It's December 21, 2012 or 12/21/12. I don't think about this date as the end of the world, end of the 26,000 cycle, the Mayan Calendar or anything related to this date whether it is phenomena, mystical, metaphysical or spiritual. What I think about is CHRISTMAS, haha, that's 4 days left in the room whereas we celebrate this yuletide season with our family or loved ones. So what's in store for me this coming December 25? I guess it's the same thing that I did during the last Christmases.
If there's something that I think about is my spiritual journey and I know that being in this realm is full of spiritual tsunami. I get a lot of emotional ups and downs this year, my dreams are becoming more vivid as some times it tells about what is going to happen. I think about crossing the borderline and walking the path till I reach the end of the line. Wave of emotions, this is what I am experiencing every day in my life since the beginning of the year and it was really really hard to cope up and stop all these chaos.
Life for me is a roller-coaster, and I am still learning a lot to become more resilient, preserve my values, to learn what I should ought to learn and to know about myself truly, learning how to trust my instinct and learn more about God. I guess both religion and spirituality doesn't have to do with my own personal belief, because I have my own that I don't follow everything when it comes to religion and spirituality.

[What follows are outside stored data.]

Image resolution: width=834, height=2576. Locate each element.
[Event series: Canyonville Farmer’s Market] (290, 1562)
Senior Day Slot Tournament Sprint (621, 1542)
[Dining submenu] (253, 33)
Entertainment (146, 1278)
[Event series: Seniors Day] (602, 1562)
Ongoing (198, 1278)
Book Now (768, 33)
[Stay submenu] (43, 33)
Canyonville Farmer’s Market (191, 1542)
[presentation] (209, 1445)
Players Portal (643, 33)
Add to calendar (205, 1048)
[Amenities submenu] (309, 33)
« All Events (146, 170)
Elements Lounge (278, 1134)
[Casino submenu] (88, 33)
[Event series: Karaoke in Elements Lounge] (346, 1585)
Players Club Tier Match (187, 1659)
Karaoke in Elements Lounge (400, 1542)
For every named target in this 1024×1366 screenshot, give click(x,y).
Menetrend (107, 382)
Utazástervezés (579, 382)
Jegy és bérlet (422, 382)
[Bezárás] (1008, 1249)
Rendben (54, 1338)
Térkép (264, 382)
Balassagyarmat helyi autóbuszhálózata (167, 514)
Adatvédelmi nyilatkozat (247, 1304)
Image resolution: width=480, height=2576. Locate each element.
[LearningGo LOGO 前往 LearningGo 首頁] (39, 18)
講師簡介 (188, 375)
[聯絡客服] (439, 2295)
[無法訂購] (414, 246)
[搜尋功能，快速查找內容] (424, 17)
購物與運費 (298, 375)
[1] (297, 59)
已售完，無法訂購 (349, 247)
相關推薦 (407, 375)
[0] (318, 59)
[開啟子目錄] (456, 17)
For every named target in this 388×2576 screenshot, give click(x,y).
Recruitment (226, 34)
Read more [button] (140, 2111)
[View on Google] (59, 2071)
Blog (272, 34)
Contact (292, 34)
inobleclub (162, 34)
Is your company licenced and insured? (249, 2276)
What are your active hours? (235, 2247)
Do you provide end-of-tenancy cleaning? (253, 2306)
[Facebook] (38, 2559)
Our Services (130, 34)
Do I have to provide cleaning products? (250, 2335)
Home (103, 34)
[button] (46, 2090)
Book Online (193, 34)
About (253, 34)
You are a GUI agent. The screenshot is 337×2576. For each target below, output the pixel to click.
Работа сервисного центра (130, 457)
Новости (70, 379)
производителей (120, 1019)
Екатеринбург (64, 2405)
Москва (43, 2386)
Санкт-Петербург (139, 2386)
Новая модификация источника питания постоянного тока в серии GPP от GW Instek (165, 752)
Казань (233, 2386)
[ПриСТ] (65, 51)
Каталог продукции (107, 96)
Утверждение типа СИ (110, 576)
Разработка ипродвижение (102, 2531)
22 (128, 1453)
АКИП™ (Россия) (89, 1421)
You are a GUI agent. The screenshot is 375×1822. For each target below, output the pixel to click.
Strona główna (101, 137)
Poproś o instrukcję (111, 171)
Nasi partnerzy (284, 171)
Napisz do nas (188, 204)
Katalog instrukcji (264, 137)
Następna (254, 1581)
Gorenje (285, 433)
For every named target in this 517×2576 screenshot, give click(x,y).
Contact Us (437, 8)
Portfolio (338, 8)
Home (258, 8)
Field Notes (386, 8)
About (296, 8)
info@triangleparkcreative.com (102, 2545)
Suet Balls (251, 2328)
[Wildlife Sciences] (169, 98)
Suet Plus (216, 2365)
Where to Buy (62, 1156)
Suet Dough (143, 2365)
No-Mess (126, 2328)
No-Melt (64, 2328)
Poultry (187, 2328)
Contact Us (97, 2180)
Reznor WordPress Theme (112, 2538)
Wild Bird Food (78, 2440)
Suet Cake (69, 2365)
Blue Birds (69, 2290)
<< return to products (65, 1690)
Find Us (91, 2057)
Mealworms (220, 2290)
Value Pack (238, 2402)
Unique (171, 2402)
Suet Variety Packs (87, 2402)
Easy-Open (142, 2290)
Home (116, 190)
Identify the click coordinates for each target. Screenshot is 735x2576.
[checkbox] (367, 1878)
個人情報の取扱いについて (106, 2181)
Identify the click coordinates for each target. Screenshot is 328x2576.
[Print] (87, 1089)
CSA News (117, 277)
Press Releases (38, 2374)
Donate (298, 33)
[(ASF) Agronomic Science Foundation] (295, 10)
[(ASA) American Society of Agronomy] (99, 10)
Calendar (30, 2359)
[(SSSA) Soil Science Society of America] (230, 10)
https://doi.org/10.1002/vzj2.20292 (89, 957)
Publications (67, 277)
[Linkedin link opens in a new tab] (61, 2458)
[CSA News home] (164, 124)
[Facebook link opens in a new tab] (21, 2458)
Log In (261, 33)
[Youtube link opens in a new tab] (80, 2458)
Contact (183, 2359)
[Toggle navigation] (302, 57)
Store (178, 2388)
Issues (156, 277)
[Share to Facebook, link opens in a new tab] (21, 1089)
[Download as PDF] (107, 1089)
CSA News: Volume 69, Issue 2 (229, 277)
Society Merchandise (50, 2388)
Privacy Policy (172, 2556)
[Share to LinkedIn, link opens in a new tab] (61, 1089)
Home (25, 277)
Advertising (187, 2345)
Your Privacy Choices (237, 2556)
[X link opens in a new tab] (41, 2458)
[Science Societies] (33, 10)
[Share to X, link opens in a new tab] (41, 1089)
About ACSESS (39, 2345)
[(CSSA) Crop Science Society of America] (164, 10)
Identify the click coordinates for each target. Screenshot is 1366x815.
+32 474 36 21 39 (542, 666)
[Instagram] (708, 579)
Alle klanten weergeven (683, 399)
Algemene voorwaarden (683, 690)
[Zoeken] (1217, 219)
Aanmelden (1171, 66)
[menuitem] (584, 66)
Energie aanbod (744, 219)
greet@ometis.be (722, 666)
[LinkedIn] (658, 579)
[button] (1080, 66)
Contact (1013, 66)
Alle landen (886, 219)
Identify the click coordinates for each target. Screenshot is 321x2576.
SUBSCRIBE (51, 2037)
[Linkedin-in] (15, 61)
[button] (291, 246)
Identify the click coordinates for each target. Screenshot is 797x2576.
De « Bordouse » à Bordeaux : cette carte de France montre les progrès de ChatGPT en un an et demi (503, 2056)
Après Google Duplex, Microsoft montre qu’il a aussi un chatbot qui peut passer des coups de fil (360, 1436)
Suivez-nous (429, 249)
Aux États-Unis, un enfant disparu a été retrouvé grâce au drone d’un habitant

I don't follow traditional spirituality and I don't really believe in everything that I read whether it's in the book or information that I gather from the internet. I follow my own self, my heart and my instinct and free from anything that I read. And I am not too much when it comes to what you call esoteric realm that can somehow be profound and some I found it too weird already. God made everything simple in this world. Just believe in God, Jesus as the only Saviour, do good to humans. Just KISS (keep it simple, stupid!) And you don't need to know this so called "Forbidden Knowledge". Just find God in your heart and that's it! As far as religion is concerned, I don't have to follow traditions, I don't have to go church every Sunday and everything that is said and imposed by any religious belief. But I detach myself from stereotyping and perceiving some people in the same realm as one box. And that I respect what they believe in.
And lastly, I work for my own growth and was hoping that everything happened to me is going to be over soon. It's not easy to take that spiritual journey as Dark Night of the Soul comes along, and it does consume me emotionally and physically.